In [Ni]–C_n–[Ni] and [Cr]–C_n–[Cr] complexes, the same spin is localized on metal atoms for couplers (linear C_n chain) with odd numbers of carbon atoms. However, opposite spin is localized when n is even (Fig. 4). Thus, both [Ni]–C_n–[Ni] and [Cr]–C_n–[Cr] complexes will show ferromagnetic ground state for n = odd and antiferromagnetic ground state for n = even. From Fig. 4, we can see that the same spin is delocalized over the two cyclopentadienyl anion moiety in case of the nickelocene unit. However, in case of chromocene, alpha spin on chromium atom induces beta spin on the two cyclopentadienyl anions and vice versa. That is, spin polarization which is absent in the nickelocene unit is present inside of the chromocene moiety. The mechanism of spin polarization is pictorially depicted in Fig. 5. This difference of spin polarization between chromocene and nickelocene results in the accumulation of the same spin on Cr and Ni atoms in [Cr]–C_n–[Ni] complexes when n is even, whereas the accumulation of opposite spins is observed when n is odd. This mechanism of spin polarization justifies our second observation (Fig. 5). Because of the difference of spin polarization between chromocene and nickelocene moieties, [Cr]–C_n–[Ni] complexes exhibit ferromagnetic ground states when n = even and antiferromagnetic ground states when n = odd.

Fig. 5 Mechanism of spin polarization in [Ni]–C_n–[Ni], [Cr]–C_n–[Cr] and [Cr]–C_n–[Ni]. Mechanism is shown only for n = 3 and 4.

From Tables 5, 6 and 7 (and qualitatively from Fig. 4), we found that the average spin-density on each atom of the coupler is higher for [Ni]–C_n–[Ni], [Cr]–C_n–[Cr] and [Cr]–C_n–[Ni] complexes when n is even. When spin centers are connected with the linear C_n chain with an even number of carbon atoms, they are in the same plane and it results in higher delocalization of π electron density and, hence, higher average spin-density. Higher spin-density indicates stronger magnetic interaction between spin centers. Thus, the value of the coupling constant will be greater when n = even than when n = odd irrespective of the nature of magnetic interaction (ferromagnetic or antiferromagnetic).

Another interesting observation is that, with the increase in coupler length, the spin-density on Cr atom increases (for both n = even and odd), but the spin-density on the Ni atom decreases. That is, the Cr atom has a tendency to localize spin-density on it. As a result, the delocalization of spin-density in [Cr]–C_n–[Cr] complexes is lesser than that of the corresponding [Ni]–C_n–[Ni] systems. This clearly explains the lesser J values for [Cr]–C_n–[Cr] systems than for the corresponding [Ni]–C_n–[Ni] systems.
----
TASK 1:
In the spin-polarization passage above, rewrite the paragraph beginning "From Tables 5, 6 and 7" as a short bulleted list that keeps its main facts.
TASK 2:
Reproduce word for word the lines of the records starting at the line that contains "Given: Decrease quantity" and ending at the last line of the records, including both.

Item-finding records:
----
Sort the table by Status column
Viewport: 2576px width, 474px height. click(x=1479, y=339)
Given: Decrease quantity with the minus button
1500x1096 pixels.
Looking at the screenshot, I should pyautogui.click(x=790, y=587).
----
EXERCISE RESULT 1:
- In [Ni]–C_n–[Ni], [Cr]–C_n–[Cr] and [Cr]–C_n–[Ni] complexes, the average spin-density on each coupler atom is higher when n is even (Tables 5, 6 and 7; qualitatively Fig. 4).
- With an even number of carbon atoms in the linear C_n chain, the spin centers lie in the same plane. This gives greater π electron delocalization and therefore higher average spin-density.
- Higher spin-density indicates stronger magnetic interaction between spin centers.
- The coupling constant is therefore greater for even n than for odd n, whether the interaction is ferromagnetic or antiferromagnetic.

EXERCISE RESULT 2:
Given: Decrease quantity with the minus button
1500x1096 pixels.
Looking at the screenshot, I should pyautogui.click(x=790, y=587).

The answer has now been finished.